Ktr. Rechtbank Amsterdam 24 september 2021, IEF 20289, IT 3699; ECLI:NL:RBAMS:2021:5533 (Stichting tegen NRC Media) Eisers stellen dat de publicatie van 26 januari 2021 op de website van NRC Media onder de kop “de boerenacties als basis voor dit protest’ onrechtmatig is omdat zij hierin worden beschuldigd van strafbare feiten zonder dat daarvoor een feitelijke basis bestaat. Toewijzing van deze vordering zou een beperking van het recht op vrijheid van meningsuiting (art. 10 EVRM) opleveren. Zo’n beperking moet bij de wet zijn voorzien en in een democratische samenleving noodzakelijk zijn. Wil sprake zijn van een beperking die bij de wet is voorzien, dan zal de publicatie in de NRC onrechtmatig jegens eisers moeten zijn. Om uit te maken of dat het geval is, moet een belangenafweging worden gemaakt. In haar belangengafweging oordeelt de rechtbank dat het belang van de columnist van NRC Media om zich kritisch uit te laten op de wijze zoals hij heeft gedaan prevaleert boven het belang van eisers om hieraan niet blootgesteld te worden. In de column zijn de grenzen van de vrijheid van meningsuiting niet overschreden.

3.11.

De omstandigheid dat sommige aspecten in de publicatie betrekking hebben op uitlatingen van [naam 1] , zoals de opmerking over radicaliseren, de verwijzing naar de poll en de vergelijking met de holocaust, betekent ten slotte niet dat de publicatie daarom ontoelaatbaar zou zijn jegens [eisers] . [naam 1] is immers de bestuurder van [eisers] en treedt op als voorman van [eisers] . Het is dus niet zo dat [eisers] ten onrechte in verband met [naam 1] wordt gebracht.

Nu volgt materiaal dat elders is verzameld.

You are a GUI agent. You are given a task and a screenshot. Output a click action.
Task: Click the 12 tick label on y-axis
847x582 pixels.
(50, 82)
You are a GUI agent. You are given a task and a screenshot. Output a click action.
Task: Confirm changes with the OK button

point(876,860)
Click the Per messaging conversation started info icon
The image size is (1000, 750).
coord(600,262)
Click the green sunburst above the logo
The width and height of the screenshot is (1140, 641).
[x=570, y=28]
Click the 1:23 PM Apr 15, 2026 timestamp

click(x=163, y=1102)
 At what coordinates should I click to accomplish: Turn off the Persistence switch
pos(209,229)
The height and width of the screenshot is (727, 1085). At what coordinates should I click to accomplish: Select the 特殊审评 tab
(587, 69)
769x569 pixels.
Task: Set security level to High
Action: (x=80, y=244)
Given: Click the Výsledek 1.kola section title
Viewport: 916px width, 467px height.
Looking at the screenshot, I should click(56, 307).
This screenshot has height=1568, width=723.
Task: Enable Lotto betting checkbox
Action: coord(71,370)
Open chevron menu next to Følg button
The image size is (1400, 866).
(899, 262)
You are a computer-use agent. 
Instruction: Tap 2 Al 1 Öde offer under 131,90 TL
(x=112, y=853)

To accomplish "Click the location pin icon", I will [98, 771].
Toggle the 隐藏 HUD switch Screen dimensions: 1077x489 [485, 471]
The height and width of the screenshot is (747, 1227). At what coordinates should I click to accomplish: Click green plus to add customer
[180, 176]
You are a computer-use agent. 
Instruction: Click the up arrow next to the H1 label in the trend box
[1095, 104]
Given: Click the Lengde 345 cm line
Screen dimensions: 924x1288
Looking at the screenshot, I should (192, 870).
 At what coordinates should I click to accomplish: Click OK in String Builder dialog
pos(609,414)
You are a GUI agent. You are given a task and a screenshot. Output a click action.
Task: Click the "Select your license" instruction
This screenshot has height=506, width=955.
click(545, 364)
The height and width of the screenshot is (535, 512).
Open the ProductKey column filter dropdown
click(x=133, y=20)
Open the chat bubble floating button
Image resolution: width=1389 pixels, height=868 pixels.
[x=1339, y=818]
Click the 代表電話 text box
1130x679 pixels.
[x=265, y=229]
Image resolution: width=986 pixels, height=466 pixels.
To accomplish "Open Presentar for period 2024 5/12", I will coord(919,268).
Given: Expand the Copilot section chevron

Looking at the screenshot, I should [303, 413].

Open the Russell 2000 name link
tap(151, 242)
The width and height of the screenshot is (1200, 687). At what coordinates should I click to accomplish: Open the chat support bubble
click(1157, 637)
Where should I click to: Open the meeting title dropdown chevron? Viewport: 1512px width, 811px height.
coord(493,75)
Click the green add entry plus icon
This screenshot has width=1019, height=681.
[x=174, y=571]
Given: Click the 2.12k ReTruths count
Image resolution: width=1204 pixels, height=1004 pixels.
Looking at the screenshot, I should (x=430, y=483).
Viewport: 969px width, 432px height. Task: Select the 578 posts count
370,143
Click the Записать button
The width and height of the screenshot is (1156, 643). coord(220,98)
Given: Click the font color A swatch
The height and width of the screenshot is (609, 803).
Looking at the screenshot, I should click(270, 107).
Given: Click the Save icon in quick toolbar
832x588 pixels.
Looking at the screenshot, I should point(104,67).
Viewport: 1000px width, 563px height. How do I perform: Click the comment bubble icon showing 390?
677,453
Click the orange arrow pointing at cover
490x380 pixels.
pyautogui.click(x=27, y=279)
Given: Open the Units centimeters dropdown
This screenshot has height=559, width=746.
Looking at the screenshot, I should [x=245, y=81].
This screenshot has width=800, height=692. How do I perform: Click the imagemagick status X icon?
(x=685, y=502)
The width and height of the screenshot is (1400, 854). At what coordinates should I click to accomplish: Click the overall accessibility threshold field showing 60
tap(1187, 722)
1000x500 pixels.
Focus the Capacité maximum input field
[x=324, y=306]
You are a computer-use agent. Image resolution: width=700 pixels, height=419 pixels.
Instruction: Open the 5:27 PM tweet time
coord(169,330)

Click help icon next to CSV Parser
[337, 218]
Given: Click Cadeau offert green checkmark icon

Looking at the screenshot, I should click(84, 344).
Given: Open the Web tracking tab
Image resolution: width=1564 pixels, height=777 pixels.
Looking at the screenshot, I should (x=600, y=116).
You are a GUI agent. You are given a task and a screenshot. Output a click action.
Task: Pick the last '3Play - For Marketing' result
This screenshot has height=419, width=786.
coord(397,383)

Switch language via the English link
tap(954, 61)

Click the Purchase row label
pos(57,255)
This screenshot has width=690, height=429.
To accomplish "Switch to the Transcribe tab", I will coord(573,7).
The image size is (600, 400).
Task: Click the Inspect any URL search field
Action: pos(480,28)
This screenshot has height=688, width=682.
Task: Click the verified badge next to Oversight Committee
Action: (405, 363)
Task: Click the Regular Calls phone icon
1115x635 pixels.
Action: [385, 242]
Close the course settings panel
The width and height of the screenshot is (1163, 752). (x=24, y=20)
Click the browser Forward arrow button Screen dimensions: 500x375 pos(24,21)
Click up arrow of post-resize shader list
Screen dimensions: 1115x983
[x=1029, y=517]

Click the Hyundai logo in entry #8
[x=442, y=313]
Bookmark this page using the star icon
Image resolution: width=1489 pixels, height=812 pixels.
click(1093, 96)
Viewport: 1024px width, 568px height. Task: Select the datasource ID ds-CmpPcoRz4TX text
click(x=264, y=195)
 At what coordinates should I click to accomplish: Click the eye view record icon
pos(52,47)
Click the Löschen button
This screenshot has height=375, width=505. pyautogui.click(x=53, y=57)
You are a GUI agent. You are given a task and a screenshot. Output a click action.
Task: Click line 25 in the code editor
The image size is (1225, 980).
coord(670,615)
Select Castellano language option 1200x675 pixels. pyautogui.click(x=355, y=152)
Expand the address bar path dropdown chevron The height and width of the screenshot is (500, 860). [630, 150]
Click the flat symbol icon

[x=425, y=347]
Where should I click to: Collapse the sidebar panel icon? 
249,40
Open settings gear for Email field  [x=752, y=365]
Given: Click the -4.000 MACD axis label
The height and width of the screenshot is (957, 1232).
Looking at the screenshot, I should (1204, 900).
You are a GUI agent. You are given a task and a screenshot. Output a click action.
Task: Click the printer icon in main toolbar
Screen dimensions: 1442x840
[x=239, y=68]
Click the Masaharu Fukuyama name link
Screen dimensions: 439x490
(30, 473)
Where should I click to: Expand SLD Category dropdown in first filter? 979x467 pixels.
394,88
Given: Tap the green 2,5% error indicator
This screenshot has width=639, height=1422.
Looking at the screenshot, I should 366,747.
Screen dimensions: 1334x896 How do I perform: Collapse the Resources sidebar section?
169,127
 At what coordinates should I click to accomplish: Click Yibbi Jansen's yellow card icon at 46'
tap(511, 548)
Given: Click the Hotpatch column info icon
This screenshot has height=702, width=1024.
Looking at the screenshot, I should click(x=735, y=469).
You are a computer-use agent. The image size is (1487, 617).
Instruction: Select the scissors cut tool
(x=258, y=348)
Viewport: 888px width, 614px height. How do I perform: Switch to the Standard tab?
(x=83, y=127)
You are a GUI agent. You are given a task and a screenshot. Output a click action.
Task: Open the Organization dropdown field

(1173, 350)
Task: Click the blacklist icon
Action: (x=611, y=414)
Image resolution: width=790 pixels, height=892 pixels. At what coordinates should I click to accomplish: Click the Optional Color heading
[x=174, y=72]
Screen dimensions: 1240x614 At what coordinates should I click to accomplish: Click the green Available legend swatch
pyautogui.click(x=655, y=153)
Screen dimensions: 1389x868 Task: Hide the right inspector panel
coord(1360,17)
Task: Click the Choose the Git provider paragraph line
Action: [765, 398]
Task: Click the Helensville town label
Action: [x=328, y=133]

De vergelijking met de holocaust, de bestorming van het provinciehuis en de door politici ervaren intimidatie zijn allemaal genoemd met de kennelijke bedoeling om als argument te dienen voor de mening van [naam 6] dat en hoe [eisers] is geradicaliseerd. Het vermelden van die vergelijking diende dus een doel. Dat door [naam 1] een vergelijking met de holocaust is gemaakt, staat vast. Niet is gebleken dat [eisers] (ten tijde van de publicatie) afstand heeft gedaan van de uitlatingen van [naam 1] , op een zodanige wijze, dat uitlatingen van [naam 1] [eisers] niet zouden kunnen worden toegerekend zoals [eisers] betoogt.